Optimal conditions of collagenase treatment for isolation of articular chondrocytes from aged human tissues

Introduction: There are various types of cartilage, including the auricular and articular cartilages. These cartilages have different functions, and their matrix volume and density of chondrocytes may differ. Thus, different protocols may be required to digest different types of cartilage. Methods: In this study, we examined protocols for the digestion of articular and auricular cartilages and determined the optimal conditions for articular cartilage digestion. Results: Our histological findings showed that the articular cartilage has a larger matrix area and fewer cells than the auricular cartilage.

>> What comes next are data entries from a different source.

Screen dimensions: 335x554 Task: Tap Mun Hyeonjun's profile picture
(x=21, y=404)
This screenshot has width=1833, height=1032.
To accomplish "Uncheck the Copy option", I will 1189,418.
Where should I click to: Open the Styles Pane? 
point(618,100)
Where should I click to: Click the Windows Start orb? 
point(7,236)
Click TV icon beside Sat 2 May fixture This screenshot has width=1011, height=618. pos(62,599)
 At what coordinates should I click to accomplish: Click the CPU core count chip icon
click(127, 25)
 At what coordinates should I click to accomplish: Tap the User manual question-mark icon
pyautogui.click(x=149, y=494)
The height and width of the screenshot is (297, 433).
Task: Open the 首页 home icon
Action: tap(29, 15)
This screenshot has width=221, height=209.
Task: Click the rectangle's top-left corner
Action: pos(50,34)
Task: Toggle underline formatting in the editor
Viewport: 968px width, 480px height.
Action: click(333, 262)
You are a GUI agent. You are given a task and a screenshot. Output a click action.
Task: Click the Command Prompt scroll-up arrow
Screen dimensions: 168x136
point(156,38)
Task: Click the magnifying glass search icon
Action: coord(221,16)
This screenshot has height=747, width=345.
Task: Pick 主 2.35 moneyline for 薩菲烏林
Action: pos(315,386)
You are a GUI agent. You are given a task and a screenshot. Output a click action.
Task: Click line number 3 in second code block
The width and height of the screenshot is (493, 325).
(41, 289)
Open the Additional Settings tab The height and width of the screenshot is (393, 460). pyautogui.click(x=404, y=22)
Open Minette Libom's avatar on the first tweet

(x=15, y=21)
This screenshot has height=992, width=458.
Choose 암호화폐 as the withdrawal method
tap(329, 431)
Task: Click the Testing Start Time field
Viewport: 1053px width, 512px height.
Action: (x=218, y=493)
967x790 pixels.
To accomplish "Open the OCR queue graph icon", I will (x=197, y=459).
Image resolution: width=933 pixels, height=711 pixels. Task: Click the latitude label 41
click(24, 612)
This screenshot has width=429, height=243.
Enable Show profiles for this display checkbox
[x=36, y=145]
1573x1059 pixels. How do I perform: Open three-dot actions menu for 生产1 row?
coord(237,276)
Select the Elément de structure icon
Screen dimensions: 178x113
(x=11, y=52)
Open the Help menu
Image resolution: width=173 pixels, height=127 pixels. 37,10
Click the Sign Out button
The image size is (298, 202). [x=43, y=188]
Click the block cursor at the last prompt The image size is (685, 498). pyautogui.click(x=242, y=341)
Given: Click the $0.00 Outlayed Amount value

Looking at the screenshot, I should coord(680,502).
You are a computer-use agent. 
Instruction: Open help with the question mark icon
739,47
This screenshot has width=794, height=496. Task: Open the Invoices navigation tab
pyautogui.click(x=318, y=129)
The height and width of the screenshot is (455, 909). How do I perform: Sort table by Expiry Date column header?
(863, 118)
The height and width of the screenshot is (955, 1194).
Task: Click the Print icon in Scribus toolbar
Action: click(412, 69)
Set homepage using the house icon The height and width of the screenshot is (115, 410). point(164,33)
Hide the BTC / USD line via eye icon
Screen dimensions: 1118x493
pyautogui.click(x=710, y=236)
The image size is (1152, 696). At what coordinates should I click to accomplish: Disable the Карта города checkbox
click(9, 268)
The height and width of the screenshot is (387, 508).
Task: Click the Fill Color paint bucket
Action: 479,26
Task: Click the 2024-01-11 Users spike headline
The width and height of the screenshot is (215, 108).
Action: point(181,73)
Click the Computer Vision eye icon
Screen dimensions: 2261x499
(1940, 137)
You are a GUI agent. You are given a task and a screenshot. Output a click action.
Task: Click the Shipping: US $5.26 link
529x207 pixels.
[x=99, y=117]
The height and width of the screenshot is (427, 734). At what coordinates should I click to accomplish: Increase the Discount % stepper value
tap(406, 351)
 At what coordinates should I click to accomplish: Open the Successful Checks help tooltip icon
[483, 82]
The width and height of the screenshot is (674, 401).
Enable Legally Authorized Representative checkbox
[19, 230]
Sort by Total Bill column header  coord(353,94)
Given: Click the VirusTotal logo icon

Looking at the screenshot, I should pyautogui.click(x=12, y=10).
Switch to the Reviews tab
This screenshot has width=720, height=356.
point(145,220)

In 1-mm(2) areas of articular and auricular cartilages, the average numbers of cells were 44 and 380, respectively, and the average matrix areas were 0.94 and 0.77 mm(2), respectively. The maximum numbers of viable cells (approximately 1 x 10(5) cells/0.1 g of tissue) were obtained after digestion in 0.15, 0.3, or 0.6% collagenase for 24 h, in 1.2% collagenase for 6 h, or in 2.4% collagenase for 4 h. In tissues incubated in 0.15 or 0.3% collagenase, the cell numbers were lower than 1 x 10(5), even at 24 h, possibly reflecting incomplete digestion of cartilage. No significant differences were observed in the results of apoptosis assays for all collagenase exposure times and concentrations. However, cell damage appeared to be greater when collagenase concentrations were high. When cells obtained after digestion with different concentrations of collagenase were seeded at a density of 3000 cells/cm(2), they yielded the maximum cell numbers after 1 week. Conclusions: We recommend a 24-h incubation in 0.6% collagenase as the optimal condition for chondrocyte isolation from articular cartilage. Moreover, we found that the optimum cell-seeding density is approximately 3000 cells/cm(2). Conditions determined in this study would maximize the yield of isolated articular chondrocytes and enable the generation of a large quantity of cultured cells. (C) 2017, The Japanese Society for Regenerative Medicine. Production and hosting by Elsevier B.V.